Toutefois, les relations entre le Bade-Wurtemberg et la Suisse sont intensives et amicales, a affirmé M. Kretschmann, le seul à s'être présenté devant les médias après ces rencontres. Il n'est pas venu en Suisse pour négocier, a-t-il précisé.

Bloquer l'accord

Les partenaires de négociation sur l'accord fiscal sont Berne et Berlin, et pas Stuttgart, mais le Bade-Wurtemberg peut contribuer à bloquer l'accord au Parlement allemand, a fait valoir M. Kretschmann.

La loi sur l'accord fiscal entrant en vigueur loi début 2013, le responsable allemand déplore le fait que les contribuables aient suffisamment de temps pour transférer leur argent ailleurs, dans un endroit où ils peuvent encore échapper au fisc.
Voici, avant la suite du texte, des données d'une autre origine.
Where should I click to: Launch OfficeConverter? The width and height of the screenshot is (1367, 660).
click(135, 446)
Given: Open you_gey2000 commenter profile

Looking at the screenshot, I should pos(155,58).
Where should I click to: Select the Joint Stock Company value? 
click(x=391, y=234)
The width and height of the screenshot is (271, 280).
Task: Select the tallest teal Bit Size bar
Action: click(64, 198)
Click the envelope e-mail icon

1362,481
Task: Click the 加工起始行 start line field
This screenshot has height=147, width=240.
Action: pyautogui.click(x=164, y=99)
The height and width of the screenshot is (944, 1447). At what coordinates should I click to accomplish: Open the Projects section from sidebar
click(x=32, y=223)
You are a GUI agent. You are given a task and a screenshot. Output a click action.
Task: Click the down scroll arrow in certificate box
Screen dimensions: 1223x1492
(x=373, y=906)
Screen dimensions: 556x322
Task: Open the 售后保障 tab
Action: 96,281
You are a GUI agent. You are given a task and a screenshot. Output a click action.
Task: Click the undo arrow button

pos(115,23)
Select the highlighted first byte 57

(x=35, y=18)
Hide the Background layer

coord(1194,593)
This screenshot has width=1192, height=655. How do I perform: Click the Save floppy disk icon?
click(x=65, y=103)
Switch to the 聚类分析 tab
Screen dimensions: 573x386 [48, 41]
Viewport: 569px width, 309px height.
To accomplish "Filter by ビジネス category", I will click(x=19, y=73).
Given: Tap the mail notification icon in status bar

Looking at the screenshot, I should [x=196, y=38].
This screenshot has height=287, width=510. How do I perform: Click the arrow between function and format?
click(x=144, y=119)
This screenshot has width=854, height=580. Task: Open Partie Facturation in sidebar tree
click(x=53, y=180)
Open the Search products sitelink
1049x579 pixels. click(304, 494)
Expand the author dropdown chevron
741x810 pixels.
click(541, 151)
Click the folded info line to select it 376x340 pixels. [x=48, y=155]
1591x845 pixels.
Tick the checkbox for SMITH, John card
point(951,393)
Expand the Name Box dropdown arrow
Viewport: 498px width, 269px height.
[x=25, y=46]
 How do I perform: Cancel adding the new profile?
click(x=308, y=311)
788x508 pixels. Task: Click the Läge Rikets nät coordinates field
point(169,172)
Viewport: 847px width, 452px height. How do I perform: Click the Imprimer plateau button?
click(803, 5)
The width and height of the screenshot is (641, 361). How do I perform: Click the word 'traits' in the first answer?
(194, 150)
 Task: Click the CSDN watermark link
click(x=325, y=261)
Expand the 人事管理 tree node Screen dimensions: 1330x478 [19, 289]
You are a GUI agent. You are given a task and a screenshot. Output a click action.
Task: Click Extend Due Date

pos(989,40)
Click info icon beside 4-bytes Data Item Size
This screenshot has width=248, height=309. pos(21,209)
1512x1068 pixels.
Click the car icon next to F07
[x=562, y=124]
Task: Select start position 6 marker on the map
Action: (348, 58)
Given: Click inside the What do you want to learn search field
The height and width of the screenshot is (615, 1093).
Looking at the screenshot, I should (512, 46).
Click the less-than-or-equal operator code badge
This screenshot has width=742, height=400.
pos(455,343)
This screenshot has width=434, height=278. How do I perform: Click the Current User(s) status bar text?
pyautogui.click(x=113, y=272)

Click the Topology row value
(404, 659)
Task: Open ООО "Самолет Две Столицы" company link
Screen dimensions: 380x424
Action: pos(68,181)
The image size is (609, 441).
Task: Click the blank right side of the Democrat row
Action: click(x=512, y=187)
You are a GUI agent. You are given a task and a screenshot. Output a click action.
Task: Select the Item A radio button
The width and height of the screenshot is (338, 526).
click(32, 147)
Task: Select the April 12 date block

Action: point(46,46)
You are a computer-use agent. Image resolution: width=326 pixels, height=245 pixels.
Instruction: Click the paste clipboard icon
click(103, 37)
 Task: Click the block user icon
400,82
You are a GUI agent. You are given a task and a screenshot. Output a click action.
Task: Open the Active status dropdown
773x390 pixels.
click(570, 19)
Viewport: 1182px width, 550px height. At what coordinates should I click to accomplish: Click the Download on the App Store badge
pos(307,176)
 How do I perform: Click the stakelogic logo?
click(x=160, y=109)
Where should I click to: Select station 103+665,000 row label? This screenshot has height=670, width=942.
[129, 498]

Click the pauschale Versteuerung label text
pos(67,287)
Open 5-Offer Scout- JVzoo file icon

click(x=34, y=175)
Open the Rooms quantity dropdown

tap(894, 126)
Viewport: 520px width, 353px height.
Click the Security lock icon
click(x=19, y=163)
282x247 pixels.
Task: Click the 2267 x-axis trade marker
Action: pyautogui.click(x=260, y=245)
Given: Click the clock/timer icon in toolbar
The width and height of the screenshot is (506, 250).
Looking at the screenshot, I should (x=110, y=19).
Mme Widmer-Schlumpf, chef du Département fédéral des finances, lui a cependant assuré que les personnes en question étaient "enregistrées".

Plutôt non

La position du Bade-Wurtemberg au Bundesrat sur l'accord fiscal n'est pas encore arrêtée, a encore déclaré M. Kretschmann, premier et seul Vert à présider un Land allemand, et qui avait prôné jusqu'ici un "non" dans les médias. Et la tendance actuelle est plutôt la même, selon lui.

Au chapitre du bruit des avions en approche de Zurich sur le sud de l'Allemagne, aucun rapprochement concret n'a été trouvé, selon M. Kretschmann. Mais les deux parties cherchent un consensus, et la Suisse autant que l'Allemagne escomptent un accord sur ce sujet avant l'été. Les deux délégations doivent se retrouver dans les semaines qui viennent, a précisé Annetta Bundi, porte-parole de Mme Leuthard.